Material for the task:
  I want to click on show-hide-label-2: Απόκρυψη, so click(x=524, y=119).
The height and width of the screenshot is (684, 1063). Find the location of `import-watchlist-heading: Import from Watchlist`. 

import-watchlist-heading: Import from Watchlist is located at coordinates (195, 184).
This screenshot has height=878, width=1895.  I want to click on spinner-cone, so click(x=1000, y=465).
---
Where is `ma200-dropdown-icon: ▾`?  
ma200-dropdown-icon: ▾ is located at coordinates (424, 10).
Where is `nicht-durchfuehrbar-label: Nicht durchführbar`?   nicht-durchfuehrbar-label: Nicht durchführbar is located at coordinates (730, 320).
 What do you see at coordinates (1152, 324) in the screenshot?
==
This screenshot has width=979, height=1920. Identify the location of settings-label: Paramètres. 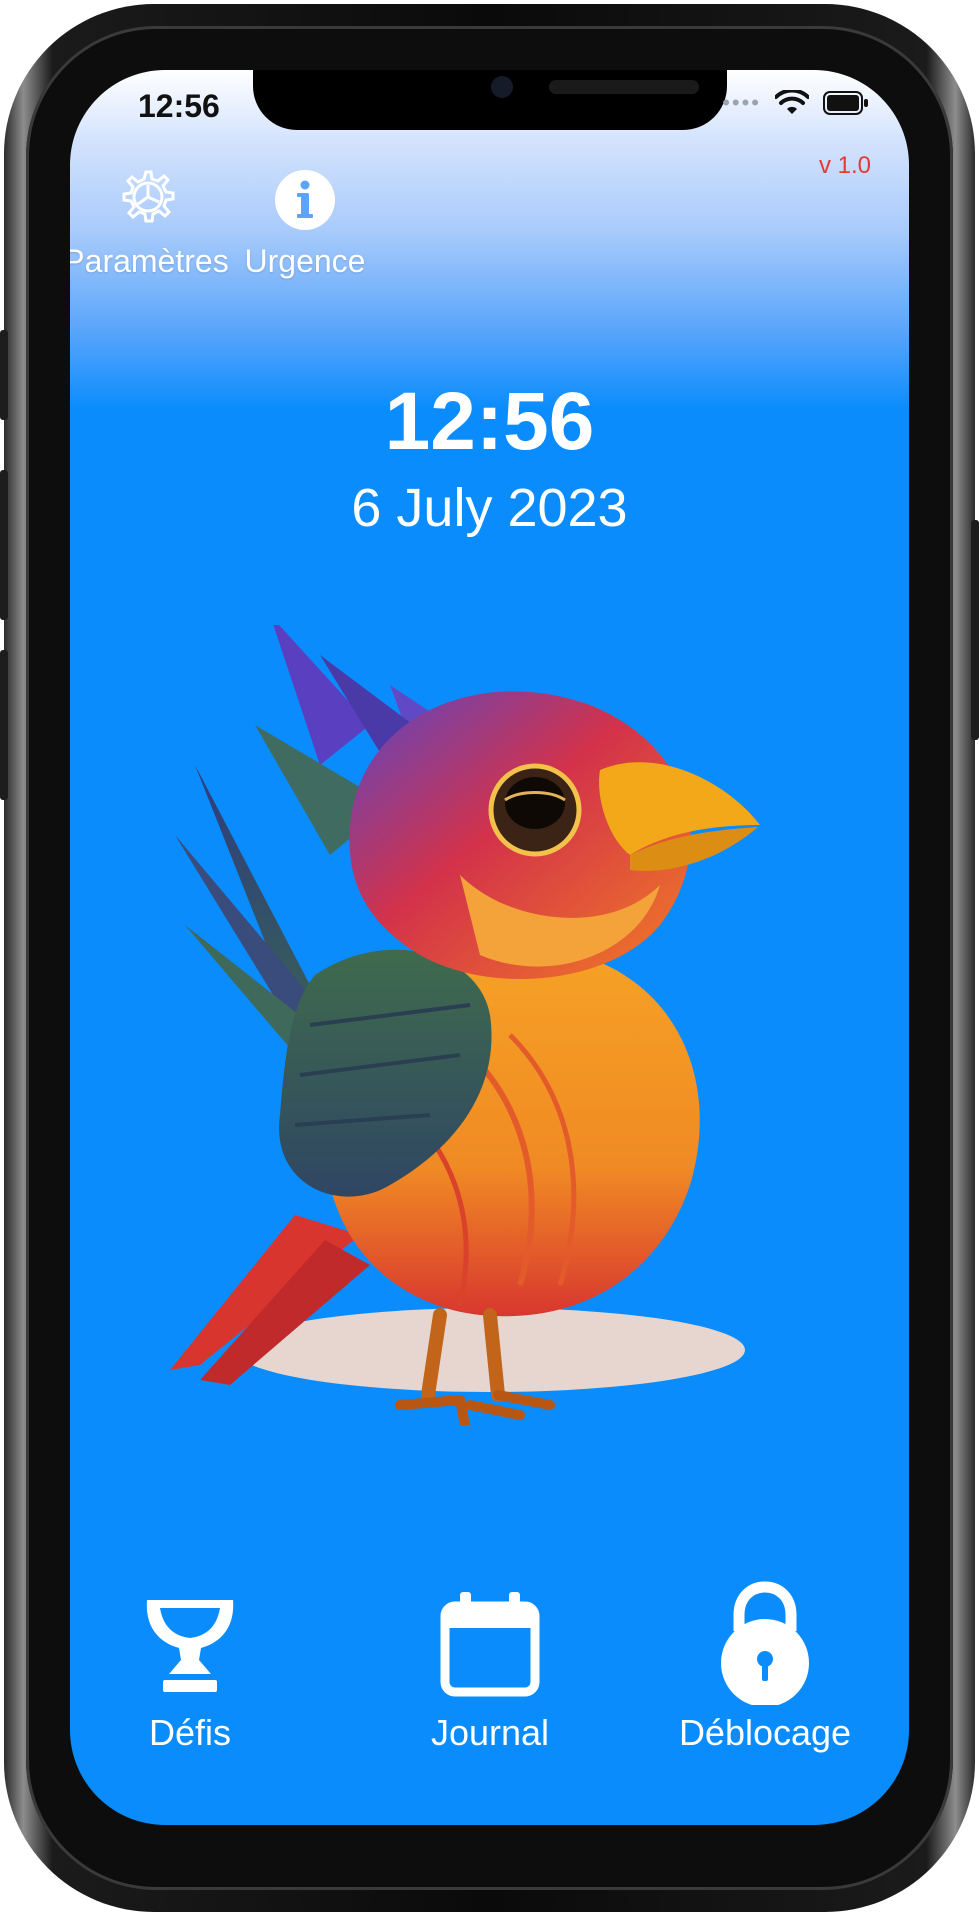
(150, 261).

The task:
Please copy the data from the line containing "The height and" through the line containing "This screenshot has height=878, width=1895.", keeping every line unchanged.

Worked solution:
The height and width of the screenshot is (684, 1063). Find the location of `import-watchlist-heading: Import from Watchlist`. 

import-watchlist-heading: Import from Watchlist is located at coordinates (195, 184).
This screenshot has height=878, width=1895.  I want to click on spinner-cone, so click(x=1000, y=465).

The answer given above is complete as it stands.